### Task requirements
For the data below, work out how many lines include the string "link" and report only the number.

(Dataset items)
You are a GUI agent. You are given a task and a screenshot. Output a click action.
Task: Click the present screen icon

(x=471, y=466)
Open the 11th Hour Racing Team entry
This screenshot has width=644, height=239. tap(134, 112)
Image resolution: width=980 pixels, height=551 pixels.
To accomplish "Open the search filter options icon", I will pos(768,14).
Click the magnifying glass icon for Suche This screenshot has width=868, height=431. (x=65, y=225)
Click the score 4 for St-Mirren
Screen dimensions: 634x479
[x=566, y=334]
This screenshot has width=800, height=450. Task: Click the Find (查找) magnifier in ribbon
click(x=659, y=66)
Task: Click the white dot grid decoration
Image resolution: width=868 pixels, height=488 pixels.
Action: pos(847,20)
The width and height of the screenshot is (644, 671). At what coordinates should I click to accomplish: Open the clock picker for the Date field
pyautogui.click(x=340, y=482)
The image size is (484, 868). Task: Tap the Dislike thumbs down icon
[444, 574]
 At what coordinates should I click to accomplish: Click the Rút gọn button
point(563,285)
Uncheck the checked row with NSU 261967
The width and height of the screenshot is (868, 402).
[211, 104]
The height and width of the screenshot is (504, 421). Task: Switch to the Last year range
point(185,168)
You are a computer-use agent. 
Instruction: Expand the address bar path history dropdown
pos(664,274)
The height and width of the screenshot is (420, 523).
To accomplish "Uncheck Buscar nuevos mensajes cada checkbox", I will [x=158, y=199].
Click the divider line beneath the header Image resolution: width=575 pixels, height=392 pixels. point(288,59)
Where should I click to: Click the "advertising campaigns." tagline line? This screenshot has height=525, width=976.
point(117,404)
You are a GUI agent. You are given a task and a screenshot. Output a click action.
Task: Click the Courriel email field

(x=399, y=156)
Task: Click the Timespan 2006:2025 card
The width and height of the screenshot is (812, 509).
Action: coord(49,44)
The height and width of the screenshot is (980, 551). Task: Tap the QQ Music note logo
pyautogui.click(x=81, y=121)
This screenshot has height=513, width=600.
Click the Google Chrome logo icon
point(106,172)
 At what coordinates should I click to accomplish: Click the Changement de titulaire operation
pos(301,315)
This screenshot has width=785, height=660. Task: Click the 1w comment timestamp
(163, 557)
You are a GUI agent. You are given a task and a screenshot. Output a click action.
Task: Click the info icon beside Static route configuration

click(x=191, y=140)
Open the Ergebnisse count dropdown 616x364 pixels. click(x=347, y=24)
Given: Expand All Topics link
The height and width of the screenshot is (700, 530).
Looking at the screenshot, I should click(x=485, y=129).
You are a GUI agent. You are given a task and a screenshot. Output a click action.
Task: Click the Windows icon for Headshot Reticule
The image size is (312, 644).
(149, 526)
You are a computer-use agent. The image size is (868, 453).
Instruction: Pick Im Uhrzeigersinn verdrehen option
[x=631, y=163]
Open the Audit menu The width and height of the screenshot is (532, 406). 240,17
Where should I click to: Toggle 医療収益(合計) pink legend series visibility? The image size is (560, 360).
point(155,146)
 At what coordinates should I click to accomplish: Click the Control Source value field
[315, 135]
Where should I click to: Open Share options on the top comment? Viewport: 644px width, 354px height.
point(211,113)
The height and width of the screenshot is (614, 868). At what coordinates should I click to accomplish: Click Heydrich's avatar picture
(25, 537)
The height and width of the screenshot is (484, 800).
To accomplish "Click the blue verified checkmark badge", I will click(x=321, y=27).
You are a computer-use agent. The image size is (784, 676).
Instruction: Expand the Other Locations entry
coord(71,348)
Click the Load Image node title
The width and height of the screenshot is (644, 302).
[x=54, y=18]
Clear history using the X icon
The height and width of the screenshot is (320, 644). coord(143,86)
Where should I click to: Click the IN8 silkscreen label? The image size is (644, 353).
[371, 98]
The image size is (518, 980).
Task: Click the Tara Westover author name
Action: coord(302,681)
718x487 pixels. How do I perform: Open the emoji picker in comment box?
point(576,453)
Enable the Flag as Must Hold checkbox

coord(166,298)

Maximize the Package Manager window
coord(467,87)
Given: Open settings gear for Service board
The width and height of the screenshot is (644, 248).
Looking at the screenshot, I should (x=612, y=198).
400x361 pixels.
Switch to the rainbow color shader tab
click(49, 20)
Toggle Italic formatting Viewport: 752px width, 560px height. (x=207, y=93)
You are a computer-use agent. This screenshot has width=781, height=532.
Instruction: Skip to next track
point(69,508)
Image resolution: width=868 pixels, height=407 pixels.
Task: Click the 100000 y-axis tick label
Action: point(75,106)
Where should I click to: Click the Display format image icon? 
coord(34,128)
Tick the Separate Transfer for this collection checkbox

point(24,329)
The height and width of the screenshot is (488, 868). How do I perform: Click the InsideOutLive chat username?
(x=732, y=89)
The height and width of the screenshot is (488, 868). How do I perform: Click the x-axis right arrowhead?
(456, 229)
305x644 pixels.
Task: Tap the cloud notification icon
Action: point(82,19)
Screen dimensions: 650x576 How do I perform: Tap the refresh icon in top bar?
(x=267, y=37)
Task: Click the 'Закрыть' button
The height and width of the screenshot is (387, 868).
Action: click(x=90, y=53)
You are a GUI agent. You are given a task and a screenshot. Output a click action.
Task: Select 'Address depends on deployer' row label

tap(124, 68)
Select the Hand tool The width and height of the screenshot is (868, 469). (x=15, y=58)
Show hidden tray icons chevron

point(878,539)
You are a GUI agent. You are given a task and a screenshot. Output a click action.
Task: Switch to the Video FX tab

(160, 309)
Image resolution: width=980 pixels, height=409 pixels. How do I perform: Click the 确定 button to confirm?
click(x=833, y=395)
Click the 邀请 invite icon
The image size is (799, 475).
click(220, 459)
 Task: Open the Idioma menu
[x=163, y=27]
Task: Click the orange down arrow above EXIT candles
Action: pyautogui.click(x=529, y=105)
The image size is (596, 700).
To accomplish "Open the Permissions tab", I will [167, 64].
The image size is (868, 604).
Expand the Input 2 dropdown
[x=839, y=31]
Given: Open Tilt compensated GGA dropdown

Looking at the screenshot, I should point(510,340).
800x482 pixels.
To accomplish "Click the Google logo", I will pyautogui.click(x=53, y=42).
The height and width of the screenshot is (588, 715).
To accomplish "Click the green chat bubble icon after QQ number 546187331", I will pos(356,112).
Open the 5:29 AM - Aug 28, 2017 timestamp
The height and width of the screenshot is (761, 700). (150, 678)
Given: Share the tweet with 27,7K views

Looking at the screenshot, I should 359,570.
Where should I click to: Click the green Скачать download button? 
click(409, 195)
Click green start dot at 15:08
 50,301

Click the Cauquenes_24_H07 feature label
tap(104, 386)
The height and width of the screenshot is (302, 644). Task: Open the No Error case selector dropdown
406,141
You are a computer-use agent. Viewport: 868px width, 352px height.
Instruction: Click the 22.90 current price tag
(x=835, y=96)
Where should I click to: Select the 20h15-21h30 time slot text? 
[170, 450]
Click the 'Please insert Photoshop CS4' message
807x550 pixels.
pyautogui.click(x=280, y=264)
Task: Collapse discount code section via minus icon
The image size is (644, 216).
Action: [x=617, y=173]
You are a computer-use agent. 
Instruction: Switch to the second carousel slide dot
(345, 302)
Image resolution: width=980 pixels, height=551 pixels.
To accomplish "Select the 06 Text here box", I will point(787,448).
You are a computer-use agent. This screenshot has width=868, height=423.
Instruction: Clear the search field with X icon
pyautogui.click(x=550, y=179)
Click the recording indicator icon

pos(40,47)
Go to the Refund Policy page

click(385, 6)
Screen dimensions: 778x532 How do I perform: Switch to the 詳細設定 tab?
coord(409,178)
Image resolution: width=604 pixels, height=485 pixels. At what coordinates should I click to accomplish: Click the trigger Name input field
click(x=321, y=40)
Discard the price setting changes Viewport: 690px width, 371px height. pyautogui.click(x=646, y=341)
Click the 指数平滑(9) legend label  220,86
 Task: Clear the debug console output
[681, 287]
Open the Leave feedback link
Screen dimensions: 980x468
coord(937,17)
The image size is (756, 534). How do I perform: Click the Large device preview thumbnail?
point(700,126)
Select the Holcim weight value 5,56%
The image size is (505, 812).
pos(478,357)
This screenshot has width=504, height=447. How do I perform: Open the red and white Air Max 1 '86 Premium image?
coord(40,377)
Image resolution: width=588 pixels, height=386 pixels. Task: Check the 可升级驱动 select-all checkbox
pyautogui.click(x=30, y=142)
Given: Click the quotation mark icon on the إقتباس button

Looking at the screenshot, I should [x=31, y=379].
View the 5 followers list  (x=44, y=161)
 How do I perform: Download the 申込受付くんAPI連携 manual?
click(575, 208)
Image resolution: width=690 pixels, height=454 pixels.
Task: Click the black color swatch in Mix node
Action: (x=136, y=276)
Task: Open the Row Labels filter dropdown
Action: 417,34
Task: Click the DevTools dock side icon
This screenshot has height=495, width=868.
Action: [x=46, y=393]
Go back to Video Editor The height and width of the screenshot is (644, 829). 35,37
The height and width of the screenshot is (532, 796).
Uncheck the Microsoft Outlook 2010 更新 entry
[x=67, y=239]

### Written solution
2